____ Passage

# GAF Grand Sequoia question.



## johnny roofer (Nov 13, 2011)

Has anybody installed these shingles on a circular roof (curved eaves)?
I have a 90sq job coming up this year and I am concerned about how the install will proceed because as the radius of the roof changes so will the offsets on the shingles...
Any solutions?


----------



## Grumpy (Oct 29, 2008)

I have not installed THESE shingles on a radius but I have installed other shingles on radius roofs before. What I learned for roofing a radius roof was actually taught to me be a slater. It requires nail at the tip and a chalk line. Measure your first course horizontal widths, and snap a line from your tip to your mark. YOu will need to cut your shingle on each and every chalk line snapped. Works awesome with 3 tabs, works will with standard dimensional/architectural, but I would have no idea how well this method would work with the sequoia/canyon/presidential style shingle. 

Probably would be ALOT easier to sell them a standing seam roof on this radius!


----------



## red_cedar (Mar 9, 2009)

Picture or drawing available?


----------



## johnny roofer (Nov 13, 2011)

________
____ Data

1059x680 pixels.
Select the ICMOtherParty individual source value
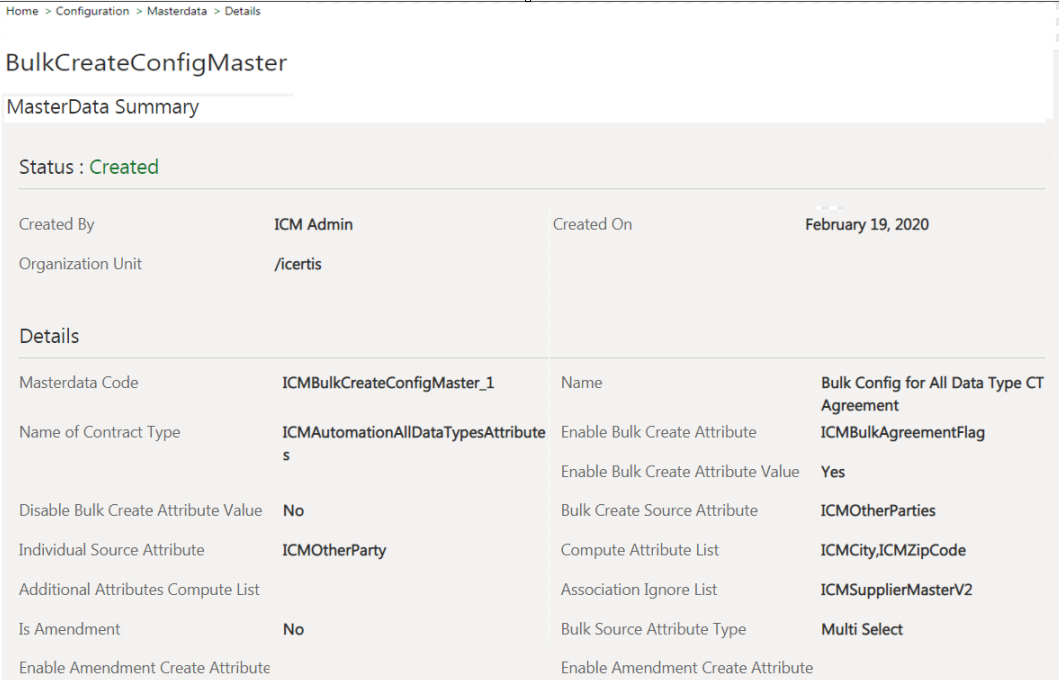tap(334, 550)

________

*Problems to work on*
a) According to the thread on installing GAF Grand Sequoia shingles on a curved roof, what roof does Grumpy say would probably be a lot easier to sell for the radius job?
b) Repeat the shingle thread from "I have a 90sq" to "on this radius!".
c) Pick up the forum thread about putting GAF Grand Sequoia shingles on a curved roof from the point where it stops.

*Task-by-task answers*
a) A standing seam roof.

b)
I have a 90sq job coming up this year and I am concerned about how the install will proceed because as the radius of the roof changes so will the offsets on the shingles...
Any solutions?


----------



## Grumpy (Oct 29, 2008)

I have not installed THESE shingles on a radius but I have installed other shingles on radius roofs before. What I learned for roofing a radius roof was actually taught to me be a slater. It requires nail at the tip and a chalk line. Measure your first course horizontal widths, and snap a line from your tip to your mark. YOu will need to cut your shingle on each and every chalk line snapped. Works awesome with 3 tabs, works will with standard dimensional/architectural, but I would have no idea how well this method would work with the sequoia/canyon/presidential style shingle. 

Probably would be ALOT easier to sell them a standing seam roof on this radius!

c)
It is a clubhouse for a golf course and they just did some major renos that were all normal roofs in the Grand Sequoias. Now I have the lovely job of ripping the existing cedar off the clubhouse (it is sheathed) and shingling it. It is shaped like a giant 'S' with big gables coming out over the entry ways. I expressed my concern to the property manager with regards to the Grand Sequoias because they have a set stagger, and he pretty much told me to deal with it. So I am trying to figure out the best way to do it.


----------



## Aaron (Sep 26, 2011)

So, Johnny, how did it go? Didja make it work?


----------



## johnny roofer (Nov 13, 2011)

Aaron,
Its lined up for spring. I think I will take Grumpys installation strategy and see how that works out. I told the contractor that its not going to look quite right but he is adamant.
We will see how it goes.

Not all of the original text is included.